Ushuaia 28 de mayo 2026.- El secretario de Organización de SIPROSA, Daniel Romero, expresó una profunda preocupación por el estado del sistema público de salud en Tierra del Fuego y aseguró que los profesionales atraviesan una situación “muy compleja” debido a los bajos salarios, la falta de respuestas oficiales y el deterioro de la infraestructura hospitalaria.

En diálogo con el programa El Cronista Urbano, Romero confirmó que el gremio lleva adelante una semana de medidas de fuerza con reuniones informativas y movilizaciones en toda la provincia, en el marco de un plan de lucha que busca visibilizar la crisis que atraviesa el sector.

“Estamos tratando de influir lo menos posible en el tejido socioeconómico deteriorado que tenemos en Tierra del Fuego, pero la situación amerita estas medidas”, sostuvo el dirigente sindical, quien remarcó que aún no han podido reunirse con el nuevo ministro de Economía provincial.

Romero indicó que la semana pasada mantuvieron un encuentro con el viceministro de Economía y la ministra de Salud, aunque advirtió que todavía esperan respuestas concretas, especialmente en torno al reclamo por el valor de las guardias médicas. “Tenemos el récord nacional de las guardias peor pagas del país. Una guardia tipo C está pagando 140 pesos la hora. Da vergüenza decirlo”, afirmó.

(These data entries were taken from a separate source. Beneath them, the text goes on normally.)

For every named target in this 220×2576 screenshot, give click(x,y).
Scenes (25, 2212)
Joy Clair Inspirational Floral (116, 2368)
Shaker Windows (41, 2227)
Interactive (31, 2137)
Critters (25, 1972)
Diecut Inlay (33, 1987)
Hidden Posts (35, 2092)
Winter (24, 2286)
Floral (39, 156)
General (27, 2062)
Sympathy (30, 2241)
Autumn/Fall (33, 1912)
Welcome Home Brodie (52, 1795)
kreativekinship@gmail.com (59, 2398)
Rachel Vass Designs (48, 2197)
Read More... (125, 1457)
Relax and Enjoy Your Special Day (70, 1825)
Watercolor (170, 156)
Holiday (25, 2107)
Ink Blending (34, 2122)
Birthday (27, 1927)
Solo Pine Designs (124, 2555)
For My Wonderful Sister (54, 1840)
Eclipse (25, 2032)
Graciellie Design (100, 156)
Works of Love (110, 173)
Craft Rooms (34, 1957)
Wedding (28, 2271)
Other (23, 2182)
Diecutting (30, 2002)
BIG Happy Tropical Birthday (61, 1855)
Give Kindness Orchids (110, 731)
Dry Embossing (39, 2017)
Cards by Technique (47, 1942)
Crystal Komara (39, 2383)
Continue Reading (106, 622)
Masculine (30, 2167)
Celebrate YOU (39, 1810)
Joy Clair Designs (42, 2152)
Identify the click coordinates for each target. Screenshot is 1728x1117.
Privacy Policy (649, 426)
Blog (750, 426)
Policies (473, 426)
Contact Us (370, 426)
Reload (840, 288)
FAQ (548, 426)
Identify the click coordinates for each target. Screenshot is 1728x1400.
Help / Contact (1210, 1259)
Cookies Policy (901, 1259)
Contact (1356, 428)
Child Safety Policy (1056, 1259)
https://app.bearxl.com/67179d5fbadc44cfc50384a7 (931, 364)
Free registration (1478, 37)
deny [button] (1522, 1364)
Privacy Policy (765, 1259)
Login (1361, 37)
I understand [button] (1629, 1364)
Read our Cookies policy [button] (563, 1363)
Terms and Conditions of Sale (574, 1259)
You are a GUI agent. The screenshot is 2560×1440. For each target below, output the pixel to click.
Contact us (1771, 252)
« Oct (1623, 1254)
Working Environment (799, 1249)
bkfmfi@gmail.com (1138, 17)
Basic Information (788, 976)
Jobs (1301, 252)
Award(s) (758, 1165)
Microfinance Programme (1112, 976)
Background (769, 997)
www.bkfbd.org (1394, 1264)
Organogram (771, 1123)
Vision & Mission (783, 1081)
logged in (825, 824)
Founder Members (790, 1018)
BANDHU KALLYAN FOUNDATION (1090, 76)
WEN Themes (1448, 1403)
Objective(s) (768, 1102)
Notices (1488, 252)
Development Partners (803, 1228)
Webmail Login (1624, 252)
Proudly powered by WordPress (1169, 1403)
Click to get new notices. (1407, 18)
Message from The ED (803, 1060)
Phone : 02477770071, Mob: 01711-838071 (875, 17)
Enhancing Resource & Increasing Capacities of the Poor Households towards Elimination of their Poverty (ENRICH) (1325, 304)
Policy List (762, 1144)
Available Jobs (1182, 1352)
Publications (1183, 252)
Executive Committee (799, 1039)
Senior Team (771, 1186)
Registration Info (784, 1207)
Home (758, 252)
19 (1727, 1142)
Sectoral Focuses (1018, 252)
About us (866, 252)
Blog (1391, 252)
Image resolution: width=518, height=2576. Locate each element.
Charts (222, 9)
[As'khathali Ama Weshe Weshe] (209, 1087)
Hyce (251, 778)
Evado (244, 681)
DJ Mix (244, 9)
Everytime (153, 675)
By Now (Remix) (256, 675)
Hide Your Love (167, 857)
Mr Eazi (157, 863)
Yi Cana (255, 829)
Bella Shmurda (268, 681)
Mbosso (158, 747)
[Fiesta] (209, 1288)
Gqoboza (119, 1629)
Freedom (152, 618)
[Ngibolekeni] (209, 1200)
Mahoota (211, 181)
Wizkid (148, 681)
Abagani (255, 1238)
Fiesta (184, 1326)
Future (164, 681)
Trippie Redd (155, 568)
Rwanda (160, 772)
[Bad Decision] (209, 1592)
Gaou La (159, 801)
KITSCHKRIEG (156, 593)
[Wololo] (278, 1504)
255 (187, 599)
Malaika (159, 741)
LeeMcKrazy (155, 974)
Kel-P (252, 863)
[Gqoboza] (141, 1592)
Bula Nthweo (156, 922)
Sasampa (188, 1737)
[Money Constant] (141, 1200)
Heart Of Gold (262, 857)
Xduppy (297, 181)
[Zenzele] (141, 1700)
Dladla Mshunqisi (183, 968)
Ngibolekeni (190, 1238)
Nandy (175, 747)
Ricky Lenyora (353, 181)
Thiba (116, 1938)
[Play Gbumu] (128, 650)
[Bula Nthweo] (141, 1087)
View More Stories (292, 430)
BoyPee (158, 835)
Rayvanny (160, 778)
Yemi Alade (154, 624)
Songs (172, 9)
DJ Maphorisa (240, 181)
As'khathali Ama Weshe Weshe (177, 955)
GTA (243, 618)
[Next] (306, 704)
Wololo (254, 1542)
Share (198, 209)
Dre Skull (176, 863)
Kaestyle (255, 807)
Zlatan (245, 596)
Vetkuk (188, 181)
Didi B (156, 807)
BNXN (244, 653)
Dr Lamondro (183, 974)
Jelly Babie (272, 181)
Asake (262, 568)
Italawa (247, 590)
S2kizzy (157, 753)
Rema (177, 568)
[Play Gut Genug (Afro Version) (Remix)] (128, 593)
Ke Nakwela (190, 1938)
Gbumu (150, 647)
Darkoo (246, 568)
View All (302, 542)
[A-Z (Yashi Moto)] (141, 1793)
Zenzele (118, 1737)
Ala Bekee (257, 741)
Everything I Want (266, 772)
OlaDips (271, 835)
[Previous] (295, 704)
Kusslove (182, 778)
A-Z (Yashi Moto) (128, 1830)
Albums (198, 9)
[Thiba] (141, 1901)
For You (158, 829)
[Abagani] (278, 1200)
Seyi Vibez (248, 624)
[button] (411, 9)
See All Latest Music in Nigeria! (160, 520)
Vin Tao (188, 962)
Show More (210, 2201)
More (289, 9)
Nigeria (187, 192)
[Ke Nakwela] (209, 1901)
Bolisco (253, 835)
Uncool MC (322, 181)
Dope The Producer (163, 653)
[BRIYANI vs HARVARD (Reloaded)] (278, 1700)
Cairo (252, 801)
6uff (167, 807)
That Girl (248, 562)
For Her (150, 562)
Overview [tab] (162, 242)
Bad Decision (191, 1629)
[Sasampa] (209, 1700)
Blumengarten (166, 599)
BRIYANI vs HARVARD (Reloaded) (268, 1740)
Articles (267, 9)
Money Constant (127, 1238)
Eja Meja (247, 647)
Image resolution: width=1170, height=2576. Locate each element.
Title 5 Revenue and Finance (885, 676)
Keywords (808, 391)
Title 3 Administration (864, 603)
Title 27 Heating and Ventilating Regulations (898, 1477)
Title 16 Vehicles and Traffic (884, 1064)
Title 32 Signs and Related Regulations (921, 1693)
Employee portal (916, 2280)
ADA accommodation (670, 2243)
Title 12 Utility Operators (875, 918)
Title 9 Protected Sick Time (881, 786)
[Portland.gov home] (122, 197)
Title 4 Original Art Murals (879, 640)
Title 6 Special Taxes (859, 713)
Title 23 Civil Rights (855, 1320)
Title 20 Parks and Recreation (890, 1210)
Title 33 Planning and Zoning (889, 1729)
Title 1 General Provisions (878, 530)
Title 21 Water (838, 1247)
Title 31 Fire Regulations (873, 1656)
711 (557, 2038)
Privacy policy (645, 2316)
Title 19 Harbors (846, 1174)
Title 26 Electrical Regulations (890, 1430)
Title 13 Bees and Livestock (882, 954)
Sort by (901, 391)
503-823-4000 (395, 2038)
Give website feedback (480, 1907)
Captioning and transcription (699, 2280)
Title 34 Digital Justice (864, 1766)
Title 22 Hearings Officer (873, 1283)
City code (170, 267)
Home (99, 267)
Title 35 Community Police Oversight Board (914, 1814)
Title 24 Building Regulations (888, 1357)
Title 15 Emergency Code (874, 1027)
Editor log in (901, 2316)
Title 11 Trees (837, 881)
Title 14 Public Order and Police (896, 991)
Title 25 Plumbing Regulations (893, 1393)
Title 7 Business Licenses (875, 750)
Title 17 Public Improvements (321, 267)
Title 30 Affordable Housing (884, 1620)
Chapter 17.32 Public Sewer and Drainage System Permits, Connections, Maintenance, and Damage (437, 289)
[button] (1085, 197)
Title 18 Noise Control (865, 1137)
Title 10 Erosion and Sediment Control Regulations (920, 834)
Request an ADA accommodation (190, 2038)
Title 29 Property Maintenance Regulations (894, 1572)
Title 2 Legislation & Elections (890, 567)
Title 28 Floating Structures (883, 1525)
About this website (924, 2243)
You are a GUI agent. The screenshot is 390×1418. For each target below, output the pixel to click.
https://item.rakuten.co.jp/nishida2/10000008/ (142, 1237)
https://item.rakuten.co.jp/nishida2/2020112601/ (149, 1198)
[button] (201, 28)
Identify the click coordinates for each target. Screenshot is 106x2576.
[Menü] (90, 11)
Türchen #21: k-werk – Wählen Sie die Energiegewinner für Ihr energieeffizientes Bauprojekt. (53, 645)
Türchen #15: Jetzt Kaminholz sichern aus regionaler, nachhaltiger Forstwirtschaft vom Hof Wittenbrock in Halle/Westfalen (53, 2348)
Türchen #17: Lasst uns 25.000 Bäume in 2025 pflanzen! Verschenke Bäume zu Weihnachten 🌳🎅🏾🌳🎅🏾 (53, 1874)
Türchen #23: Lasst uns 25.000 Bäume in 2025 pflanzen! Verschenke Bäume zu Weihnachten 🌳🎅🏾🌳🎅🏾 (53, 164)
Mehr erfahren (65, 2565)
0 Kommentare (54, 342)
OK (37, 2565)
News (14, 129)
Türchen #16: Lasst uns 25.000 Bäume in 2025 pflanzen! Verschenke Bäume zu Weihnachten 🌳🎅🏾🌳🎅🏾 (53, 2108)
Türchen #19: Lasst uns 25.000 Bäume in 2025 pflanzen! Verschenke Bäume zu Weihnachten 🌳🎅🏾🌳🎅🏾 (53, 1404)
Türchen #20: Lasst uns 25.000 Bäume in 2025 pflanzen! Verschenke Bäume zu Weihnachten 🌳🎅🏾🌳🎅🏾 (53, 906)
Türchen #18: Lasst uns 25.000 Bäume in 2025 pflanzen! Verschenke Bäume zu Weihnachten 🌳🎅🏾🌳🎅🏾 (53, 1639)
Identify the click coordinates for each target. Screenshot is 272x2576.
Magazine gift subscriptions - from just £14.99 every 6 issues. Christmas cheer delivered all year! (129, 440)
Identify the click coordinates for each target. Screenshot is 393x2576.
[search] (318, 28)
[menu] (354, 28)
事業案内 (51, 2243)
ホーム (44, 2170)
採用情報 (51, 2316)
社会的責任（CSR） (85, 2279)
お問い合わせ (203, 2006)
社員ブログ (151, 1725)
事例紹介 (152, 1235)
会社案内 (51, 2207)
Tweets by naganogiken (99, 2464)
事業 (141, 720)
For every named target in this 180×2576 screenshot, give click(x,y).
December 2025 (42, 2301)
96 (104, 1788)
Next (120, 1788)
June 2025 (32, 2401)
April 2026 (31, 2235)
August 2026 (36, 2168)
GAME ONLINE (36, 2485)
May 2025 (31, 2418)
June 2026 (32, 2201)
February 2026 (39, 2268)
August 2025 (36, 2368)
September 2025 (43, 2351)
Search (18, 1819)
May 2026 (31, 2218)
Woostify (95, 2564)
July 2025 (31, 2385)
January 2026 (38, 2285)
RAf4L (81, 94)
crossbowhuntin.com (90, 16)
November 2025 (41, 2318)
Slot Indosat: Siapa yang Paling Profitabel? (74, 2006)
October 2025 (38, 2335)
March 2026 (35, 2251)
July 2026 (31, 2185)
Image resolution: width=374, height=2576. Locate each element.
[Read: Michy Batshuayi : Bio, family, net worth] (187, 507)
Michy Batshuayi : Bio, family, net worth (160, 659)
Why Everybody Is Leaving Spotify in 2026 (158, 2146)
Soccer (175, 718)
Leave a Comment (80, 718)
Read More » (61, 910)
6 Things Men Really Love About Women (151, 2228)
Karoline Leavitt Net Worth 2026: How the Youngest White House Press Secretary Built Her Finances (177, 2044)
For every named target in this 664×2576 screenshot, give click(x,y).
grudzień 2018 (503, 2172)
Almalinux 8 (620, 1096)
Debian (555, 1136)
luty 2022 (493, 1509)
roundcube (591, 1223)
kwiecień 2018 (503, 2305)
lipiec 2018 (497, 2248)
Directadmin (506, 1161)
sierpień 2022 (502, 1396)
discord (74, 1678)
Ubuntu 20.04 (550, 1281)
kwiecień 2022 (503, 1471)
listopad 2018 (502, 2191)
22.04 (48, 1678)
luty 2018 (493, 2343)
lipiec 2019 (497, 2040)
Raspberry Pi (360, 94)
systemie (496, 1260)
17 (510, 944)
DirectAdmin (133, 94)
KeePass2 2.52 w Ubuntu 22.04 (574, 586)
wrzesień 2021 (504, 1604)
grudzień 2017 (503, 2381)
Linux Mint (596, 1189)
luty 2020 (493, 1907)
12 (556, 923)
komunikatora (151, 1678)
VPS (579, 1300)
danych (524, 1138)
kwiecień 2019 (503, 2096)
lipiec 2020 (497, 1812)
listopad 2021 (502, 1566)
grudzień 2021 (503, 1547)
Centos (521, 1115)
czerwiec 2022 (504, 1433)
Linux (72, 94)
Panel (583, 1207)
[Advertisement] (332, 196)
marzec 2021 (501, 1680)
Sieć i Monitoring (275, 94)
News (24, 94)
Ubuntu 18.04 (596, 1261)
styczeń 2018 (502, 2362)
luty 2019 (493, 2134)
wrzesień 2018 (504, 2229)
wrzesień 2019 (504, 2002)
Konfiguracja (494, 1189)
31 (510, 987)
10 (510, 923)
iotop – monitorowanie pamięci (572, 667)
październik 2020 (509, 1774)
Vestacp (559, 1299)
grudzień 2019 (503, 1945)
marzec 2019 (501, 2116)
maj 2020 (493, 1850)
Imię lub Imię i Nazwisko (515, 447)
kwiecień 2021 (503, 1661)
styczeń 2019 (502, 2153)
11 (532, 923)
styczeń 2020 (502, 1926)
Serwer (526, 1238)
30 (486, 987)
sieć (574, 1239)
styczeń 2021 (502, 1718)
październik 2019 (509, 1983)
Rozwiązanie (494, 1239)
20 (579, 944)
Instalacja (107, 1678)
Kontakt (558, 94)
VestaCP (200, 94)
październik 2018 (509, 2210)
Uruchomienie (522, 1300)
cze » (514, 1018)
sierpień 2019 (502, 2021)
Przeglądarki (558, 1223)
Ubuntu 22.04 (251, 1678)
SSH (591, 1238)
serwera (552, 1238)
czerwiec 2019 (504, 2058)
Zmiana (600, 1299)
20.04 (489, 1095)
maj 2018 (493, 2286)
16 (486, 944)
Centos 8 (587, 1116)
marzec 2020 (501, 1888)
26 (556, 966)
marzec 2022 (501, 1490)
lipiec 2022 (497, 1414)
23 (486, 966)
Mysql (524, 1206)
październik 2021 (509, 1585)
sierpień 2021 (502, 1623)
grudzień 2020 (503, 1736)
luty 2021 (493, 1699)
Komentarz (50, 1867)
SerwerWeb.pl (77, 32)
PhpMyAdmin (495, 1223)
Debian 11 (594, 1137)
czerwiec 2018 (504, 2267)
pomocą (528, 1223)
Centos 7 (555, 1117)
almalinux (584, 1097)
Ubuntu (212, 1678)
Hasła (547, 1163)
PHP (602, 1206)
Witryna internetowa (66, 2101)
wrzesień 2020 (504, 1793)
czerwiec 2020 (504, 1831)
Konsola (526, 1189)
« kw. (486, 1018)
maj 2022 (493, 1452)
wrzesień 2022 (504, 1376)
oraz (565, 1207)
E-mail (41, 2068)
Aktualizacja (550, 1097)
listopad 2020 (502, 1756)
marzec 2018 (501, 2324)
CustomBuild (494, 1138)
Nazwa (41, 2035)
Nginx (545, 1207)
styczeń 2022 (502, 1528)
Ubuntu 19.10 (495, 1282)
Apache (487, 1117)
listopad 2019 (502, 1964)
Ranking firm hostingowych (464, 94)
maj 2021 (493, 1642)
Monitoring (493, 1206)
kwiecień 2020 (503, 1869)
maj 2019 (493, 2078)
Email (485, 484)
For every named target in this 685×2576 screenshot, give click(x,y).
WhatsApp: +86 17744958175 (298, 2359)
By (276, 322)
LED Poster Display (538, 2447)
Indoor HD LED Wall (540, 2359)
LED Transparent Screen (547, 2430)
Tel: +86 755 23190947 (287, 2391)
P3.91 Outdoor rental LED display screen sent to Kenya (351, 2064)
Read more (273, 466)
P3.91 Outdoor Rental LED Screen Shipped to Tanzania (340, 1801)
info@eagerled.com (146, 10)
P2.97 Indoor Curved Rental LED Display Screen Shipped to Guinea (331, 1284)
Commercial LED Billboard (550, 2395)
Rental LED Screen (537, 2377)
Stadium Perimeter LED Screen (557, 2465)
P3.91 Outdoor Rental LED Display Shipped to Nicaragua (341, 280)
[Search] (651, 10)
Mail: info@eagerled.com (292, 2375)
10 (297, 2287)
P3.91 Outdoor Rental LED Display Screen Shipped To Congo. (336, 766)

En ese sentido, explicó que durante un reciente congreso nacional de salud pudieron comparar la realidad fueguina con la de otras provincias y señaló que existen jurisdicciones donde las guardias activas alcanzan valores cercanos a los 7.000 pesos por hora. “Estamos entre las provincias con peores incrementos salariales junto con Entre Ríos. Nos superan provincias como Misiones. La recomposición salarial fue solamente del 10% frente a una inflación proyectada de 18,5% hasta julio”, cuestionó.

El dirigente advirtió además sobre el éxodo de profesionales y la creciente dificultad para cubrir servicios esenciales. “Hay servicios que no se pueden cubrir por la poca cantidad de profesionales y el Estado termina contratando guardias externas a valores muchísimo más altos”, explicó. Romero también describió las dificultades sociales que atraviesan muchos trabajadores de la salud, especialmente mujeres, que representan cerca del 70% del sistema sanitario provincial.

“Tenemos compañeras y compañeros a los que desde el sindicato ayudamos con el alquiler porque no les alcanza para sostenerse. El adicional por alquiler hace dos años que no se actualiza”, afirmó.

En relación al funcionamiento hospitalario, el referente sindical confirmó problemas técnicos en el tomógrafo del Hospital Regional Ushuaia y señaló que se aguardaba la llegada de un especialista desde Buenos Aires para intentar resolver las fallas. “Son aparatologías de muy alto costo que requieren mantenimiento preventivo. Estamos solicitándolo permanentemente, pero muchas veces las cuestiones económicas demoran las soluciones”, indicó.

Asimismo, cuestionó la paralización de obras vinculadas a la salud pública, como la reconstrucción del sector incendiado del Hospital Regional Ushuaia y el edificio destinado al Ministerio de Salud. “El 7 de julio se cumplen cinco años del incendio del hospital y las obras quedaron prácticamente paradas. Necesitamos espacio porque los hospitales están abarrotados”, señaló.

Romero sostuvo que la crisis sanitaria se profundiza por la transferencia de pacientes desde el sistema privado al público y por las deudas que mantienen distintas obras sociales con el sistema sanitario. “Se están suspendiendo cirugías por falta de insumos y el mayor deudor de la obra social provincial es el propio Estado”, remarcó.

Finalmente, el dirigente sindical aseguró que SIPROSA continuará apostando al diálogo, aunque advirtió que podrían endurecer las medidas de fuerza si no obtienen respuestas inmediatas. “La situación no da para más. Necesitamos una respuesta concreta porque esto afecta directamente la atención de los pacientes y las condiciones laborales de los profesionales”, concluyó.